For this task, copy the data that follows exactly, keeping every character.

++++ INFORMATION GIVEN ++++

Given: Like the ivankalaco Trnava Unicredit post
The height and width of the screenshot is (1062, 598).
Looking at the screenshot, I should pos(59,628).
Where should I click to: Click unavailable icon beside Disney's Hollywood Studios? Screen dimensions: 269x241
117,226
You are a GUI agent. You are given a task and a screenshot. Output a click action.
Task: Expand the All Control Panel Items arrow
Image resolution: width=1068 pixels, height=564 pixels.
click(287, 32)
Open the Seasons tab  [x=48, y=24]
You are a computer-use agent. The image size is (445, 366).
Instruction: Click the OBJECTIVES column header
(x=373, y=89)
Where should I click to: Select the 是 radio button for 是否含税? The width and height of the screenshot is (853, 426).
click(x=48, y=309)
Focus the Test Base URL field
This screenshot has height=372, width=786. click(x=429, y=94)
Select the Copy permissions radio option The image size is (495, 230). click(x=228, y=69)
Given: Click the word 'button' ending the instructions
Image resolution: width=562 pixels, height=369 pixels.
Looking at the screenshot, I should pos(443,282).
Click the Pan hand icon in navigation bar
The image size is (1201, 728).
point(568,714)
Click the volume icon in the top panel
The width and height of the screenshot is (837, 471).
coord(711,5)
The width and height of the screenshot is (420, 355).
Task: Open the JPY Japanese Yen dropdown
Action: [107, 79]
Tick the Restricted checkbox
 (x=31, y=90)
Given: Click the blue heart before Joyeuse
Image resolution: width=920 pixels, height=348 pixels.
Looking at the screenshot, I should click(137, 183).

++++

ANSWER:
Given: Like the ivankalaco Trnava Unicredit post
The height and width of the screenshot is (1062, 598).
Looking at the screenshot, I should pos(59,628).
Where should I click to: Click unavailable icon beside Disney's Hollywood Studios? Screen dimensions: 269x241
117,226
You are a GUI agent. You are given a task and a screenshot. Output a click action.
Task: Expand the All Control Panel Items arrow
Image resolution: width=1068 pixels, height=564 pixels.
click(287, 32)
Open the Seasons tab  [x=48, y=24]
You are a computer-use agent. The image size is (445, 366).
Instruction: Click the OBJECTIVES column header
(x=373, y=89)
Where should I click to: Select the 是 radio button for 是否含税? The width and height of the screenshot is (853, 426).
click(x=48, y=309)
Focus the Test Base URL field
This screenshot has height=372, width=786. click(x=429, y=94)
Select the Copy permissions radio option The image size is (495, 230). click(x=228, y=69)
Given: Click the word 'button' ending the instructions
Image resolution: width=562 pixels, height=369 pixels.
Looking at the screenshot, I should pos(443,282).
Click the Pan hand icon in navigation bar
The image size is (1201, 728).
point(568,714)
Click the volume icon in the top panel
The width and height of the screenshot is (837, 471).
coord(711,5)
The width and height of the screenshot is (420, 355).
Task: Open the JPY Japanese Yen dropdown
Action: [107, 79]
Tick the Restricted checkbox
 (x=31, y=90)
Given: Click the blue heart before Joyeuse
Image resolution: width=920 pixels, height=348 pixels.
Looking at the screenshot, I should click(137, 183).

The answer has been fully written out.